---- 提供テキスト
創生交付金は、計画は地方自治体が作成する、そして、事業の実施は自治体はやってはいけない。その点を、僕は面白いと思っている。しっかりとした目標を目指すところがある。しかし、全国で聞くと、事業主がなかなか見付からないことも問題としてある。だから、口は出される方がいいと思う。
青年海外協力隊経験として一番思ったことは、隊員がやっては駄目。2年間の期間の中でうまくいっても、帰ってくるとなくなる。失敗したら、日本人が来て裸踊りして帰ったみたいな話になる。だから、必ず現地の人が主体になってやらなければいけない。
そこは、場づくりの中で、PCM、プロジェクト・サイクル・マネジメントという住民自治を主体とした地域づくりの手法、国際協力の手法を使って、今国内で活用している。
簡単に言うと、我々、佛子園でもある程度経験値を積んできたので、いろいろなところから相談を受けると、こういうことができるよって特に若い職員は答えたがるが、それをあえて言わないで、その地域にどのような問題があるのか、どのようにしたいのかということを、自分たちが自らの力で発言をして、認識し、うまく形に変えていく。だから、黒子という形に徹するアドバイザーが必要だと思う。
海外に行く人を増やせという話は難しい話。青年海外協力隊は、私たちの代、昭和61年度では、男性が7割から8割だった。現在、6:4から7:3が女性で、女性が圧倒的に強い。どうしたものか。合格しても断わる理由が、ママに反対されたといって息子が断るという。どのように解決したらいいのか、反対に皆さんにご指南いただきたい。
山田
ありがとうございました。
--------
- 作業内容
上の提供テキストの「創生交付金は、計画は地方自治」から始まり「なってやらなければいけない。」で終わる部分を、「隊員」を「ボランティア」に置き換えたうえで書き出してもらえますか？
---- 提供データ
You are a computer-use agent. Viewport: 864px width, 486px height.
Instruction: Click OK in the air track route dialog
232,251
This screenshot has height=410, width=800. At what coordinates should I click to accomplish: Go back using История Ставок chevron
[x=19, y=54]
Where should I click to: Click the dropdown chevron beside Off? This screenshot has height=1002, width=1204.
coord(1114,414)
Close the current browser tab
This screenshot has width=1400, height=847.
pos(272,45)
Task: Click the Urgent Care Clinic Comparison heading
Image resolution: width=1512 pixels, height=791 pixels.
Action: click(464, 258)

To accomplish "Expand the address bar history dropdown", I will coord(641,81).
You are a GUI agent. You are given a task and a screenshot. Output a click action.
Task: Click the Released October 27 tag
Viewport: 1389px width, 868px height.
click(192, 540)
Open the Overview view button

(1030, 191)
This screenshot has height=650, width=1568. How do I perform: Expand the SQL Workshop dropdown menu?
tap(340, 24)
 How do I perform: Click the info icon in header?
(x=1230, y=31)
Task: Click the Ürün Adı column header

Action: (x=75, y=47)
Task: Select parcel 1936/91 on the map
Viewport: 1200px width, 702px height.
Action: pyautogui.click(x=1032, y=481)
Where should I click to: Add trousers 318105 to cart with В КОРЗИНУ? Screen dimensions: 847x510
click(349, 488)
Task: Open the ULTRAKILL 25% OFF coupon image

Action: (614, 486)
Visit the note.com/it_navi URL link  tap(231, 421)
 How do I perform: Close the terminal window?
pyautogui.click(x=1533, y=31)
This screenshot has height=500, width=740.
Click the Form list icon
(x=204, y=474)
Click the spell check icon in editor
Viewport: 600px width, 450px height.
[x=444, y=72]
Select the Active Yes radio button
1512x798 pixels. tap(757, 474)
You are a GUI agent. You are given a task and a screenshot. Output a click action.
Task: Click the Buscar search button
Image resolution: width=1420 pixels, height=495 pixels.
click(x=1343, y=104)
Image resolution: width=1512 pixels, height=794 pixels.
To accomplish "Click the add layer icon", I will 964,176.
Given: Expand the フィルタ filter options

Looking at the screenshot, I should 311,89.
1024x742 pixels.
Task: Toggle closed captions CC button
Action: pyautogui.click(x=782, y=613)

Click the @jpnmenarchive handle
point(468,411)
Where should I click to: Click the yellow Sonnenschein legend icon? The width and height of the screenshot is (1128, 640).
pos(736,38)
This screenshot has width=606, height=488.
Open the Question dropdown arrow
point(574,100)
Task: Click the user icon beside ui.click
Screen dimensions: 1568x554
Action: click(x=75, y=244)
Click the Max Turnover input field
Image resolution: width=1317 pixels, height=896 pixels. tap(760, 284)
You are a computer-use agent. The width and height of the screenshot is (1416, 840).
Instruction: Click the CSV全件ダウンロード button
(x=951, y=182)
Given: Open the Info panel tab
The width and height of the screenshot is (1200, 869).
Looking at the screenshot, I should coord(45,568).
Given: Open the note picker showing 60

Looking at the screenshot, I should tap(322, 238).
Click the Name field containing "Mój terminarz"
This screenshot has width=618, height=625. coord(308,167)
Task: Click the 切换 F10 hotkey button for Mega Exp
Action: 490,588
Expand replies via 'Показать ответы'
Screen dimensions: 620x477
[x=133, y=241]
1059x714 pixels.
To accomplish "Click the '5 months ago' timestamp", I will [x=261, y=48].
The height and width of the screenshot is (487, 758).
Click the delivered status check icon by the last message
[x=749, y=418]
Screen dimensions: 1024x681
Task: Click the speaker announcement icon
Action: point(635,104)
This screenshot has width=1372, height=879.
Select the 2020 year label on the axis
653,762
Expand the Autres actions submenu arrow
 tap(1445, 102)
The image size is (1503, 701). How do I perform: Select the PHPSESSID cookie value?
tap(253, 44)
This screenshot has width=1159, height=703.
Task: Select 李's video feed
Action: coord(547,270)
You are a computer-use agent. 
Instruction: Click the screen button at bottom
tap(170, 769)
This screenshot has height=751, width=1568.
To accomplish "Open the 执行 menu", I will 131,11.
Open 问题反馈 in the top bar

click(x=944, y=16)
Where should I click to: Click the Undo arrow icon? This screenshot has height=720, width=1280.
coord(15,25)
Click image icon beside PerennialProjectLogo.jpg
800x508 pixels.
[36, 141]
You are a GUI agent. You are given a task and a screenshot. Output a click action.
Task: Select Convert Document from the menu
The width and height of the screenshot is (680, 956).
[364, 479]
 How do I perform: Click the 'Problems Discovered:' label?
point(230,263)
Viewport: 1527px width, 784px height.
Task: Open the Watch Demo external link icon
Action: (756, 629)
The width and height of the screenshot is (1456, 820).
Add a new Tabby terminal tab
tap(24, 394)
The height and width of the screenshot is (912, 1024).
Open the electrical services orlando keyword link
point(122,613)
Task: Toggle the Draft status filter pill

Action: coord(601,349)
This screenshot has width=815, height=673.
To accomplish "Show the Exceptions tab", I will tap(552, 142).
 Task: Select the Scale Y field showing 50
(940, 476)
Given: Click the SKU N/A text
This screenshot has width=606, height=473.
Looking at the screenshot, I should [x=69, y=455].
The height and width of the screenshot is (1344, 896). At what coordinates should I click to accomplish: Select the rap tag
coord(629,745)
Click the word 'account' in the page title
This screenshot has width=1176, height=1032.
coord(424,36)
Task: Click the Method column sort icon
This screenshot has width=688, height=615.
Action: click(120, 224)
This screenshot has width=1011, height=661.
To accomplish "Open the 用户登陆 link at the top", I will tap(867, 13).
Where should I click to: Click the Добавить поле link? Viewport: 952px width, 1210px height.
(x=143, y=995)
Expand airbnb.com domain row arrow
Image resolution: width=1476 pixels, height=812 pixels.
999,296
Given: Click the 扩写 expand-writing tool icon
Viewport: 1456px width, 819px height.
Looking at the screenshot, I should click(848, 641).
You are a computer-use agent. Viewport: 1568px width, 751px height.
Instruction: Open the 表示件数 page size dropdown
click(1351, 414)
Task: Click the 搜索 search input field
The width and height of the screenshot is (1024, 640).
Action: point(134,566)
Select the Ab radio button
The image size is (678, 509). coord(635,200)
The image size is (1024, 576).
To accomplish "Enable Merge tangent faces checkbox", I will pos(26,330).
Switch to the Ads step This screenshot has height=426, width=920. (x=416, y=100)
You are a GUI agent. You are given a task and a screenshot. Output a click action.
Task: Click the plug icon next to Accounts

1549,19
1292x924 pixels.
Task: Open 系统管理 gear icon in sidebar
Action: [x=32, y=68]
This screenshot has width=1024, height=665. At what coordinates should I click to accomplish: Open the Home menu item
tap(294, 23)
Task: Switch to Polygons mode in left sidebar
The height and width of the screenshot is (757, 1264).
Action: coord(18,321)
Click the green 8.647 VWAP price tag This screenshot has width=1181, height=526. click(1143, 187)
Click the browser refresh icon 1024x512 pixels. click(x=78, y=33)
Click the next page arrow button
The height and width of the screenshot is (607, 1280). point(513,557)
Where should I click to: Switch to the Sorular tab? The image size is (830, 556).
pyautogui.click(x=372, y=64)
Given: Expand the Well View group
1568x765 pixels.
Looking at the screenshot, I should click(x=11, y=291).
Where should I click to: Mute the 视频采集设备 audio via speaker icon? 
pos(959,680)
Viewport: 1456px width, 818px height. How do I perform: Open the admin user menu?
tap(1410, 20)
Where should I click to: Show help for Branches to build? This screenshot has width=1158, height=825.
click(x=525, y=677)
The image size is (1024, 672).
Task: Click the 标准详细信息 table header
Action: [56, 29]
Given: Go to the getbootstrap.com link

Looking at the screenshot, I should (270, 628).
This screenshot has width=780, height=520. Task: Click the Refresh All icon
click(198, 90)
--------
- 解答
創生交付金は、計画は地方自治体が作成する、そして、事業の実施は自治体はやってはいけない。その点を、僕は面白いと思っている。しっかりとした目標を目指すところがある。しかし、全国で聞くと、事業主がなかなか見付からないことも問題としてある。だから、口は出される方がいいと思う。
青年海外協力隊経験として一番思ったことは、ボランティアがやっては駄目。2年間の期間の中でうまくいっても、帰ってくるとなくなる。失敗したら、日本人が来て裸踊りして帰ったみたいな話になる。だから、必ず現地の人が主体になってやらなければいけない。